Job 38:1-11; Psalm 107:1-3, 23-32; 2 Corinthians 6:1-13; Mark 4:35-41
The nature of God’s relationship with us is at full display in the texts for the 5th Sunday after Pentecost, and it is especially encompassed in the 107th Psalm. The Psalm starts and ends with the fundamental character of God spelled out to Moses by God himself (Exodus 34:6). God is good, and God’s steadfast love for us remains (Psalm 107:1, 43). Again, God freed the people (10-14), gathering them from the tragedy of the exile (3). Again, God provided life in the desert (4-9). Again, God forgave and restored (17-21). Again, God blessed the land (33-38). Again, God delivered the people from the hands of oppressors (39-42). And God did something else. God calmed the storms (23-28). The wise would then no longer distrust God (43) because ” … they cried to the Lord in their trouble,
and [the Lord] brought them out from their distress (vs. 6, 13, 19, and 28).”
The blameless and upright Job (Job 1:1) thought his faith and dedication to God would shield him from this world’s calamities. When Job undergoes great suffering over a period in his life, he becomes angry and defiant of God. God answers Job out of the whirlwind (38:1) and reminds him that the God who set the foundations of the earth (v.4) has the power to “shut down the sea with doors (v.8).”
In the gospel of Mark, Jesus chooses to cross Lake Tiberias—a.k.a. the Sea of Galilee—after dusk (4:35). Even experienced sailors would find that odd. A rare storm hits their vessel, shaking the boat and making the moon and the stars invisible. Pounding waves and darkness make for a dreadful scenario. Death was more than a possibility. Yet, the one asleep during this chaos is way more than just their teacher; he possesses the power to make the storms cease.

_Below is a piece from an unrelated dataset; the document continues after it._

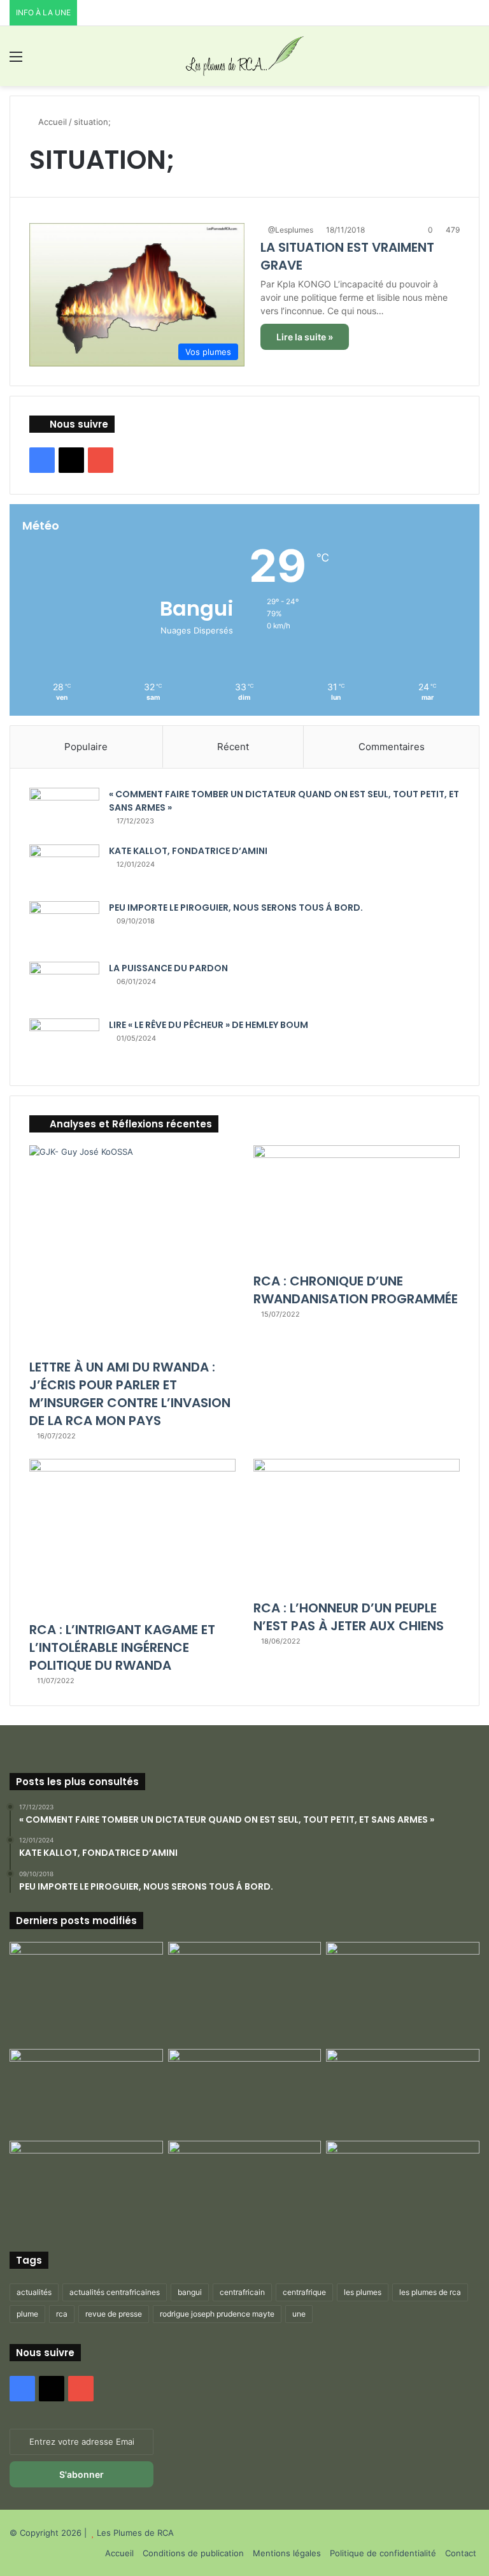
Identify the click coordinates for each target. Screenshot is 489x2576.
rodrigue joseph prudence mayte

The faith and courage the first disciples lack in the storm scene seem abundant in Paul’s correspondence with the Corinthians. The apostle is sure of his mission. Despite the kitchen sink of evil thrown at him from the forces opposing his proclamation of the gospel of love and reconciliation(vs. 4-5), Paul is confident in God’s power to see him through.